Start Document passage

Follow these simple tips to help you revise effectively and get through your exams with the mark you deserve:
- DON’T CRAM: Don’t be tempted to cram, spending hours on end pouring over your books. Take lots of breaks and pace yourself. Avoid revising right before bed as you’ll find your mind races and you won’t sleep well.
- MIX IT UP: Type a few things out on the PC, write stuff down, and if you’ve got access to an ipod/mp3 player, why not record yourself reading bits that you need to remember and listen to these when you’re out and about? As well as helping you retain more, this helps keep your revision interesting.
- BE AN EXPERT: Try writing up what you need to remember in different words and make it into a web page – with bullet points, helpful tips and notes (get a free blog on blog.com if you don’t have one). Not only will it help you remember but it’ll help other students looking for revision material too.
- GET SILLY: if you’ve got a lot of info to remember, firstly filter it down to the stuff you definitely don’t know – then use short silly stories to remember collections of linked facts. The sillier the story, the better it will stay in your memory. You’ll also find that writing stuff down on post-it notes and sticking them to places you see all the time (like mirrors, the fridge, the door…) helps too.
- BE PREPARED: Take pens you find it comfortable to write with. Gel pens are much easier than biros if you’re writing for a long time – take spares!
- RESIST THE MUNCHIES: Avoid taking a load of sweets into the exam. Just eat a healthy breakfast with slow release energy foods like oaty bars and bananas. Sugar can make your brain all fuzzy and you can get ‘sugar crashes’ – you could end up asleep on your paper!
- PAY ATTENTION: When you get in to the exam and it starts, read the question carefully – so many students lose marks/time for not understanding what is being asked of them.

End Document passage
Start Available data

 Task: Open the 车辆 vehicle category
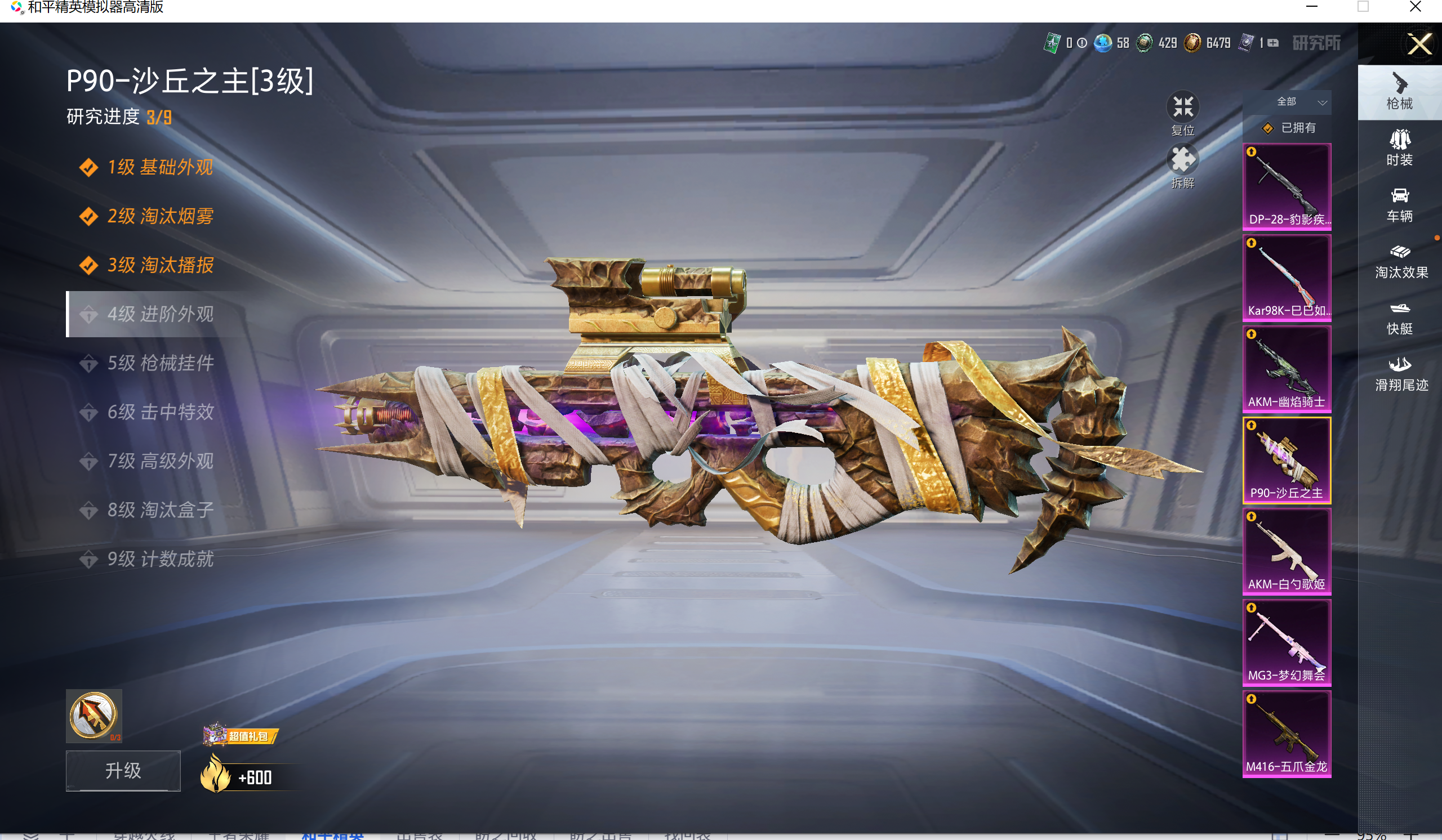pyautogui.click(x=1399, y=204)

End Available data

Challenges
A – List every tip heading in the exam revision tips.
B – Go on with the exam revision tips from their last line, not the data.

The replies
A –
DON’T CRAM
MIX IT UP
BE AN EXPERT
GET SILLY
BE PREPARED
RESIST THE MUNCHIES
PAY ATTENTION

B –
- SPEAK UP: Don’t worry about speaking up if something is bothering you – it’s too cold, too noisy etc. Just raise your hand and let the supervisor know. These are your exams and you have a right to sit them in reasonable exam conditions.
- PACE YOURSELF: Generally, if there are four questions worth 25 marks each, allow a quarter of the exam time for each question. If, however, you don’t know the answer to one of the four, you might be better off spending more time on the three you’re confident about and a bit less time guessing on the final question.
- Do go through the paper and answer the questions you’re confident about first, just in case you run out of time.
- SPELL IT OUT: Make sure you answer the questions set for you – don’t assert various facts and leave the examiner to guess your conclusion, spell it out as if the examiner is stupid. If there are two parts to a question ensure you answer both.
- USE WHAT’S THERE: Make sure you use information given in the question – generally, most things mentioned will be relevant and act as clues to the answer that they are looking for. Use tables and graphs if given to back up your answer and always give the correct units in an answer to a calculation.
- LABEL: Always label diagrams with as much detail as you can. When drawing graphs always label the axes with their name and the units you are using e.g. Time (seconds). Again, spell out the obvious. Draw diagrams in pencil as you may need to make changes later.
- TAKE CARE: If you have time, check over your spelling, punctuation and grammar carefully as there may be extra marks awarded for this. Read back through your answers if you can, to make sure you haven’t missed anything.
- SHARE YOUR LOGIC: When doing calculations show your workings clearly – even if you don’t get the final answer right, you’ll often pick up extra marks whether in Maths or another subject.
- LAST MINUTE RUSH: If you do get to the last ten minutes or so and have loads to go, quickly skim through and find any questions you can answer easily, and make sure you complete those. A tip – in a 25 mark question, the first 10 marks or so are often really easy to gain by spelling out the basics – it’s the next 15 or so that take all the work.
Good luck!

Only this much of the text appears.